PROMPT = Write out all of the material below exactly as it appears, omitting any pictures.

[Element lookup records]

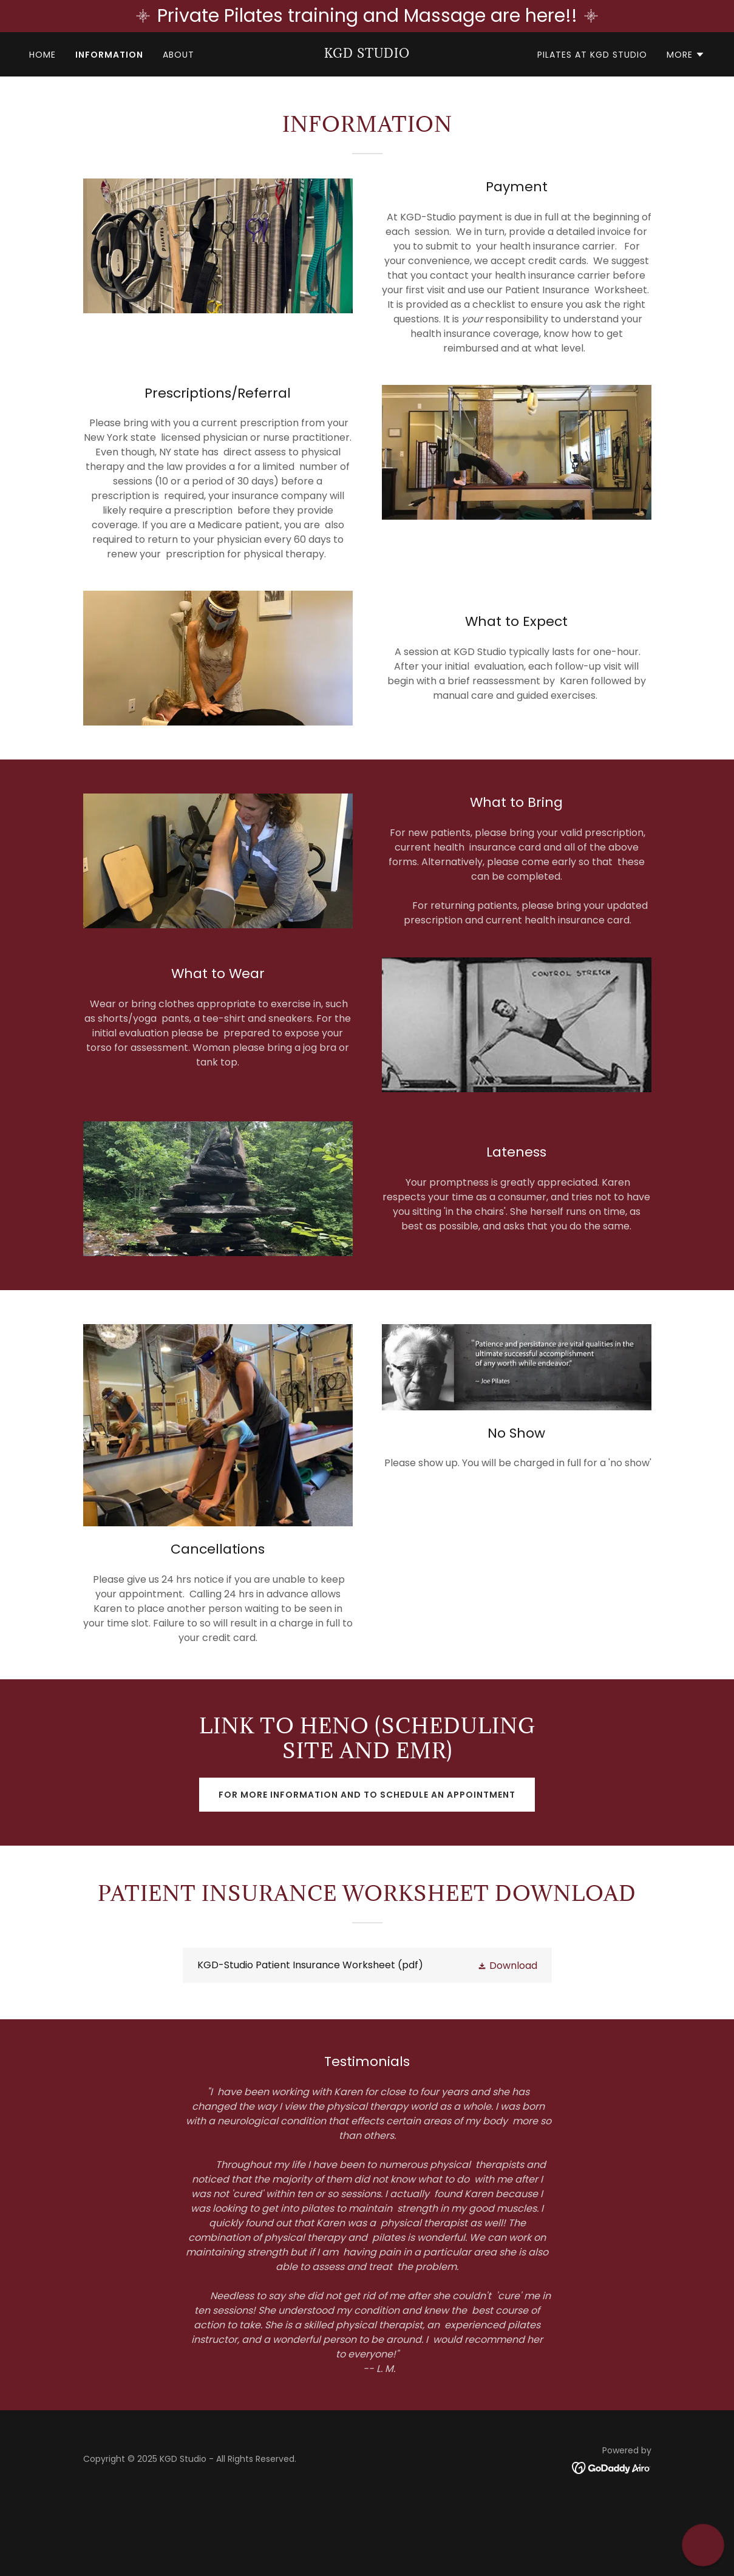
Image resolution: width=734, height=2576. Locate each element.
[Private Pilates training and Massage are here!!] (367, 16)
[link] (367, 54)
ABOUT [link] (178, 55)
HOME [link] (42, 55)
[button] (686, 54)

SOLUTION FOR THIS TASK =
Image resolution: width=734, height=2576. Locate each element.
[Private Pilates training and Massage are here!!] (367, 16)
[link] (367, 54)
ABOUT [link] (178, 55)
HOME [link] (42, 55)
[button] (686, 54)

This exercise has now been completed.